Мы стали очень заняты разговором. Когда я развернулся обратно к Дедушке, я увидел, что он снова экзаменует Августину. Промежду ним и фотографией была печаль, и ничто на свете не пугало меня сильнее. «Мы поедим», — сообщил я ему. «Хорошо», — сказал он, держа фотографию в самой близи лица. Сэмми Дэвис Наимладшая упорствовала в вытье. «Только вот что», — сказал герой. «Что?» — «Вам следует знать…». — «Да?» — «Я… как бы это сказать…». — «Что?» — «Я…» — «Ты очень голодный, да?» — «Я вегетарианец». — «Я не понимаю». — «Я не ем мяса». — «Почему нет?» — «Просто не ем». — «Как ты можешь не есть мяса?» — «Не ем — и все». — «Он не ест мяса», — сообщил я Дедушке. «Нет, ест», — проинформировал он меня. «Нет, ешь», — соответственно проинформировал я героя. «Нет.
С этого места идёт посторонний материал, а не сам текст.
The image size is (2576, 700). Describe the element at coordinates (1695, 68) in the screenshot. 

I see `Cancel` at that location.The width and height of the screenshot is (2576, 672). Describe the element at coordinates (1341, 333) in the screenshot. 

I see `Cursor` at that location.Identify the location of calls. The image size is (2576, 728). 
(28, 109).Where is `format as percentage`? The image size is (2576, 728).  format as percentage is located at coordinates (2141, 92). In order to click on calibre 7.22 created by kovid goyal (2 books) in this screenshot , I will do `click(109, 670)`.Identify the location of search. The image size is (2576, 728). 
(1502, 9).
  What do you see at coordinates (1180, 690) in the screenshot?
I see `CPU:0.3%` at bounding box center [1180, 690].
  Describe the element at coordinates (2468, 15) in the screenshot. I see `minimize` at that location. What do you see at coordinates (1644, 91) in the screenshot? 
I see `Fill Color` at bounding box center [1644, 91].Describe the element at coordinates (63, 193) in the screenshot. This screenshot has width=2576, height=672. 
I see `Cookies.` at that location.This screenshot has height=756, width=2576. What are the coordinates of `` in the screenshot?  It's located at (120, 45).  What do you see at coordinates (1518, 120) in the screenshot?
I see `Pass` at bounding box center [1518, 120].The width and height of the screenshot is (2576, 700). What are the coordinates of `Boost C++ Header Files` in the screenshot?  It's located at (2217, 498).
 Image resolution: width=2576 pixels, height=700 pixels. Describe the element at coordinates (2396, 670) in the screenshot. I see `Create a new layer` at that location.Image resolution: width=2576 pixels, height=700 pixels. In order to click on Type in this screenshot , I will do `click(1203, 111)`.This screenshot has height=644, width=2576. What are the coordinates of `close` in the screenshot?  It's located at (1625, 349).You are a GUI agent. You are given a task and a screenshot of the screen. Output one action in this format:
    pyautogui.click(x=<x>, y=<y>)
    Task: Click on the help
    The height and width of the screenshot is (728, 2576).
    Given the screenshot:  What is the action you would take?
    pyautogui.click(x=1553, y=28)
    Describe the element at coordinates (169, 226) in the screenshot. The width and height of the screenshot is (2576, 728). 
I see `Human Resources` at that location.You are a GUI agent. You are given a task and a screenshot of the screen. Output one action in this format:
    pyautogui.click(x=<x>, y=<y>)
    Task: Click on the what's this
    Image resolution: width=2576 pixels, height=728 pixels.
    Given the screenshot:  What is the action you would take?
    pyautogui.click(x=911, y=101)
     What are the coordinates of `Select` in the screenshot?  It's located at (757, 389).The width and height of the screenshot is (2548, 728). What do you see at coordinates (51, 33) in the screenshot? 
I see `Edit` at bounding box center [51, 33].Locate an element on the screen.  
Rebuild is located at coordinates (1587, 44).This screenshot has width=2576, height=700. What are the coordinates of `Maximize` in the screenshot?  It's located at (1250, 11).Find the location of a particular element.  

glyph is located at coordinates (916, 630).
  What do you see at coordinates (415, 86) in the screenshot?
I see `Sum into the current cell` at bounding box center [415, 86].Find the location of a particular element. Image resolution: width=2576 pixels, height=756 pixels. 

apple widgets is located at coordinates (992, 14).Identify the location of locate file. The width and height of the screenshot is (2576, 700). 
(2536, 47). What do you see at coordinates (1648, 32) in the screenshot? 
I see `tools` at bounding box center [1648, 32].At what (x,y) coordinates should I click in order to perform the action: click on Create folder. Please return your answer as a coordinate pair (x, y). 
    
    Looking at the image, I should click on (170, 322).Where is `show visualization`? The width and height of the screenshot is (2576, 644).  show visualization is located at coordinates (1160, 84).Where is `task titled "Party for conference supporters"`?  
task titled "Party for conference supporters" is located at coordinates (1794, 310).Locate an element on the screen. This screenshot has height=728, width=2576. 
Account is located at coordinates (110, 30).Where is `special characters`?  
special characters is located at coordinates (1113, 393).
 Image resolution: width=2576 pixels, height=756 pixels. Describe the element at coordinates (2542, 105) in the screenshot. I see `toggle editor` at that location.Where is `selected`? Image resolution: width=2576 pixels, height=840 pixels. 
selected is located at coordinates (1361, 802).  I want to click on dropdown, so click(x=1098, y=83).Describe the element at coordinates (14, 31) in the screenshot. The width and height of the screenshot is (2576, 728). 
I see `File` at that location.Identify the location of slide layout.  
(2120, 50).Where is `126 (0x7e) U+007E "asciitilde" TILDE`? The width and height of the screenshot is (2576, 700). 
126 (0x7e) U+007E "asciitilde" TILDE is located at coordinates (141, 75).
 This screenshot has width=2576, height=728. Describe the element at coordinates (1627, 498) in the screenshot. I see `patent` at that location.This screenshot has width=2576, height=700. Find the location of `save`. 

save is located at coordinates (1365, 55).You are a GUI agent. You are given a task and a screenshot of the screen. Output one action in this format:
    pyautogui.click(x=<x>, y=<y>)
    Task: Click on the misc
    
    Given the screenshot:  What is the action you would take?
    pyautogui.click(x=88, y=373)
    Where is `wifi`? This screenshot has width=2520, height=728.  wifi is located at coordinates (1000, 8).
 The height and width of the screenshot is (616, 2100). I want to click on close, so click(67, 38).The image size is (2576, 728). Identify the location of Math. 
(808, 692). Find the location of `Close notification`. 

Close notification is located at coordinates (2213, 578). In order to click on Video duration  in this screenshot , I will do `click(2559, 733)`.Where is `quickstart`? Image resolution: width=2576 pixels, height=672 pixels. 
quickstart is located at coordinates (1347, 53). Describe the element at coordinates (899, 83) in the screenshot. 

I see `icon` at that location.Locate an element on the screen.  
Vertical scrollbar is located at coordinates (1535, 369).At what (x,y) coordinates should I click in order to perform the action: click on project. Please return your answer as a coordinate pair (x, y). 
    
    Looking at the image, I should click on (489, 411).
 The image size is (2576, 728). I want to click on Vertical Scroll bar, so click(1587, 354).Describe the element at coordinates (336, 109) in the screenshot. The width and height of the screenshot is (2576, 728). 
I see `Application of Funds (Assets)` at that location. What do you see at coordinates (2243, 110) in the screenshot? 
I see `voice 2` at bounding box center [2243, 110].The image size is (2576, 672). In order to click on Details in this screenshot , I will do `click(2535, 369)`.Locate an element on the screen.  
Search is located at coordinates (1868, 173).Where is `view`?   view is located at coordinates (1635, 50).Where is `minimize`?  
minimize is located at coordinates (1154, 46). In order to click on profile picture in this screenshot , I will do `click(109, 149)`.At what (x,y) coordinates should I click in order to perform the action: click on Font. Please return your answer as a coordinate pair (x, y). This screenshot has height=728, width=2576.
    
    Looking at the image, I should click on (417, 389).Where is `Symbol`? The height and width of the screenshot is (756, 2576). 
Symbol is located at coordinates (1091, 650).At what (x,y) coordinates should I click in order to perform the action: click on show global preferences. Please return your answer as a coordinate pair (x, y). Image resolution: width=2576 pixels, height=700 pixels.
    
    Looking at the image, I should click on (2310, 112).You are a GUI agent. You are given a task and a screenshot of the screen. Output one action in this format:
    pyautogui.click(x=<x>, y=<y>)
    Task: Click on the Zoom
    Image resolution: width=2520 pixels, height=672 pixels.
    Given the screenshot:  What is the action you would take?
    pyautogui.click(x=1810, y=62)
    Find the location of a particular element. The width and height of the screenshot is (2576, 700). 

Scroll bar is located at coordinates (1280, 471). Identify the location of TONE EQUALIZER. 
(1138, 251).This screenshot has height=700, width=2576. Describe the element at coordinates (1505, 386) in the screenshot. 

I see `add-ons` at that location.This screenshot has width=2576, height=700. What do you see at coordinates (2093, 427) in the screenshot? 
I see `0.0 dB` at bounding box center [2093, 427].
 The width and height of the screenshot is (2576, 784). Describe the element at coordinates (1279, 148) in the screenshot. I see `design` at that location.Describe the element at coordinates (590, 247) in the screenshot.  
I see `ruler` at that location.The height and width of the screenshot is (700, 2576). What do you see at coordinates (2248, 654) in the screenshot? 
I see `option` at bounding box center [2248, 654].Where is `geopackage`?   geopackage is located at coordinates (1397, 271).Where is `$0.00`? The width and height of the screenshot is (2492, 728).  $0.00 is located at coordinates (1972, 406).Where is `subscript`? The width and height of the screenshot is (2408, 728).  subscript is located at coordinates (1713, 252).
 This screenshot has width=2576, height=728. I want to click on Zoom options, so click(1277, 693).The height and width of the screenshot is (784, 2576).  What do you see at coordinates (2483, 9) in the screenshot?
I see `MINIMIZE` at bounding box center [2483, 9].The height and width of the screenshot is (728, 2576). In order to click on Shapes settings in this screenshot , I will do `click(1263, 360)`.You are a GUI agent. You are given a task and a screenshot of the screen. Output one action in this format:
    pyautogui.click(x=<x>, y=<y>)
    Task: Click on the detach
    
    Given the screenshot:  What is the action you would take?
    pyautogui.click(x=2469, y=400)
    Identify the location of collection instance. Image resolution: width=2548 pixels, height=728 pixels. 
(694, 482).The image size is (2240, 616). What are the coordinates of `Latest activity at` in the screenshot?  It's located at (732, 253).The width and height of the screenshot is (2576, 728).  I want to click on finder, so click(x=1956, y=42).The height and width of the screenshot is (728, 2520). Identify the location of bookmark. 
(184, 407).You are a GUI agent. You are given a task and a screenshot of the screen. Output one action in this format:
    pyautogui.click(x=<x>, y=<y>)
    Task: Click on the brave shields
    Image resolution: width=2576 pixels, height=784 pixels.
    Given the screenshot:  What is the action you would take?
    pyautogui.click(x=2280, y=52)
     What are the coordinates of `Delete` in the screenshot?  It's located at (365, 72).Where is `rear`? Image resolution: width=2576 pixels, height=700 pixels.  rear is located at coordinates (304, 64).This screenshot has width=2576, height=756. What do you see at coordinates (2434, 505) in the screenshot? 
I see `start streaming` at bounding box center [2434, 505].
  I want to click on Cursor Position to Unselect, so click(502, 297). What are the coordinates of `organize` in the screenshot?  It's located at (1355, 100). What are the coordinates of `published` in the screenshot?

Не ем». — «Почему нет?» — вновь осведомился я. «Просто не ем. Вообще». — «Свинина?» — «Нет». — «Мясо?» — «Никакого мяса». — «Бифштекс?» — «Нет». — «Куры?» — «Нет». — «Ты ешь телятину?» — «Боже упаси. Абсолютно никакой телятины». — «Как насчет колбасы?» — «И колбасу не ем». Я сообщил об этом Дедушке, и он презентовал мне очень обеспокоенный взгляд. «С ним что-то не так?» — спросил он. «С тобой что-то не так?» — спросил я героя. «Такой уж я есть», — сказал он. «Гамбургер?» — «Нет». — «Язык?» — «Так что он сказал с ним не так?» — спросил Дедушка. «Такой уж он есть». — «А колбасу он ест?» — «Нет». — «Не ест колбасы?!» — «Нет. Он говорит, что не ест колбасы». — «По правде?» — «Так он говорит». — «Но колбасу…» — «Я знаю». — «Ты, по правде, вообще не ешь колбасы?» — «Никакой колбасы». — «Никакой колбасы», — сообщил я Дедушке. Он закрыл глаза и попробовал положить руки вокруг живота, но из-за руля места для этого не было. Он выглядел так, как будто заболел из-за того, что герой отказывался есть колбасу. «Ладно, пусть он сам заключает, что ему есть. Мы пойдем в наиболее приближенный ресторан». — «Ты шмак», — проинформировал я героя. «Ты это слово употребляешь неправильно», — сказал он. «Нет, правильно», — сказал я.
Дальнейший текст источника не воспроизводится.